▸ PASSAGE GIVEN:
[start]
DRY Consolidation

Systematic extraction of duplicated code into shared, tested abstractions.

When to Use This Skill

Context

• Target path: !test -n "$1" && echo "$1" || echo "src/"
• Project type: !find . -maxdepth 1 \( -name "package.json" -o -name "Cargo.toml" -o -name "pyproject.toml" -o -name "go.mod" \) 2>/dev/null
• Source directories: !find . -maxdepth 1 -type d \( -name "src" -o -name "lib" -o -name "app" -o -name "components" -o -name "packages" \) 2>/dev/null
• Test framework: !find . -maxdepth 2 \( -name "vitest.config.*" -o -name "jest.config.*" -o -name "pytest.ini" -o -name "conftest.py" \) 2>/dev/null
• Existing shared utilities: !find . -path "*/lib/*" -o -path "*/utils/*" -o -path "*/shared/*" -o -path "*/common/*" -o -path "*/hooks/*" 2>/dev/null | head -20

Parameters

• $1: Path or directory to scan (defaults to src/)
• --scope: Focus on a specific extraction type: utilities, components, hooks, or all (default: all)
• --dry-run: Analyze and report duplications without making changes

Execution

Follow this 7-phase workflow. Use TodoWrite to track each extraction as a separate task.

Phase 1: Discovery

Scan the target path for duplicated patterns. Search for these duplication signals:

Identical function bodies:

Grep for function/method signatures that appear in multiple files.
Look for identical multi-line blocks (3+ lines) across files.

Repeated inline patterns:

• Utility functions defined identically in multiple files (string truncation, date formatting, validation)
• Identical error handling blocks (try/catch patterns, error state JSX)
• Copy-pasted UI fragments (pagination controls, confirmation dialogs, loading states)
• Repeated hook/state management patterns (delete confirmation + mutation + handler)
[end]
▸ INFORMATION SHOWN:
[start]
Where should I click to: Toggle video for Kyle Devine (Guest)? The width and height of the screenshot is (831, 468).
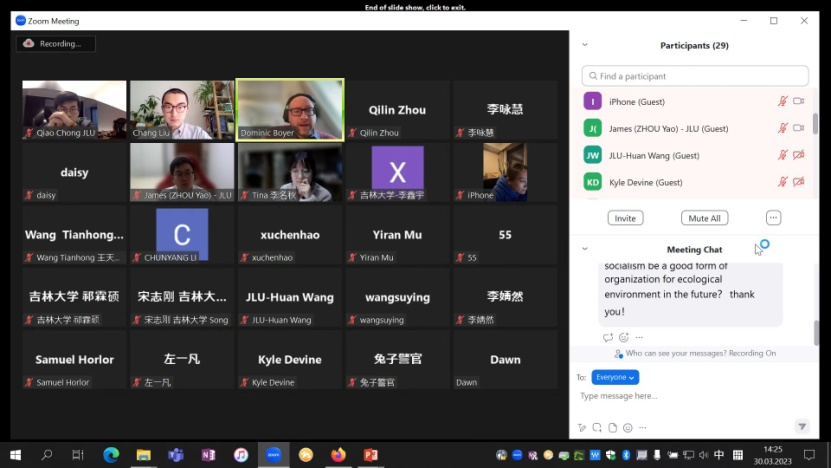coord(798,182)
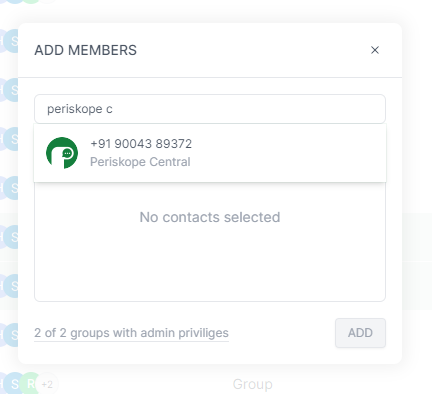Select the blue S avatar beside R avatar

coord(13,384)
[end]
▸ TO BE DONE: Copy the entire DRY Consolidation page word for word. The listing comes from a different source than the DRY Consolidation page.

▸ ANSWER TO THIS EXERCISE:
DRY Consolidation

Systematic extraction of duplicated code into shared, tested abstractions.

When to Use This Skill

Context

• Target path: !test -n "$1" && echo "$1" || echo "src/"
• Project type: !find . -maxdepth 1 \( -name "package.json" -o -name "Cargo.toml" -o -name "pyproject.toml" -o -name "go.mod" \) 2>/dev/null
• Source directories: !find . -maxdepth 1 -type d \( -name "src" -o -name "lib" -o -name "app" -o -name "components" -o -name "packages" \) 2>/dev/null
• Test framework: !find . -maxdepth 2 \( -name "vitest.config.*" -o -name "jest.config.*" -o -name "pytest.ini" -o -name "conftest.py" \) 2>/dev/null
• Existing shared utilities: !find . -path "*/lib/*" -o -path "*/utils/*" -o -path "*/shared/*" -o -path "*/common/*" -o -path "*/hooks/*" 2>/dev/null | head -20

Parameters

• $1: Path or directory to scan (defaults to src/)
• --scope: Focus on a specific extraction type: utilities, components, hooks, or all (default: all)
• --dry-run: Analyze and report duplications without making changes

Execution

Follow this 7-phase workflow. Use TodoWrite to track each extraction as a separate task.

Phase 1: Discovery

Scan the target path for duplicated patterns. Search for these duplication signals:

Identical function bodies:

Grep for function/method signatures that appear in multiple files.
Look for identical multi-line blocks (3+ lines) across files.

Repeated inline patterns:

• Utility functions defined identically in multiple files (string truncation, date formatting, validation)
• Identical error handling blocks (try/catch patterns, error state JSX)
• Copy-pasted UI fragments (pagination controls, confirmation dialogs, loading states)
• Repeated hook/state management patterns (delete confirmation + mutation + handler)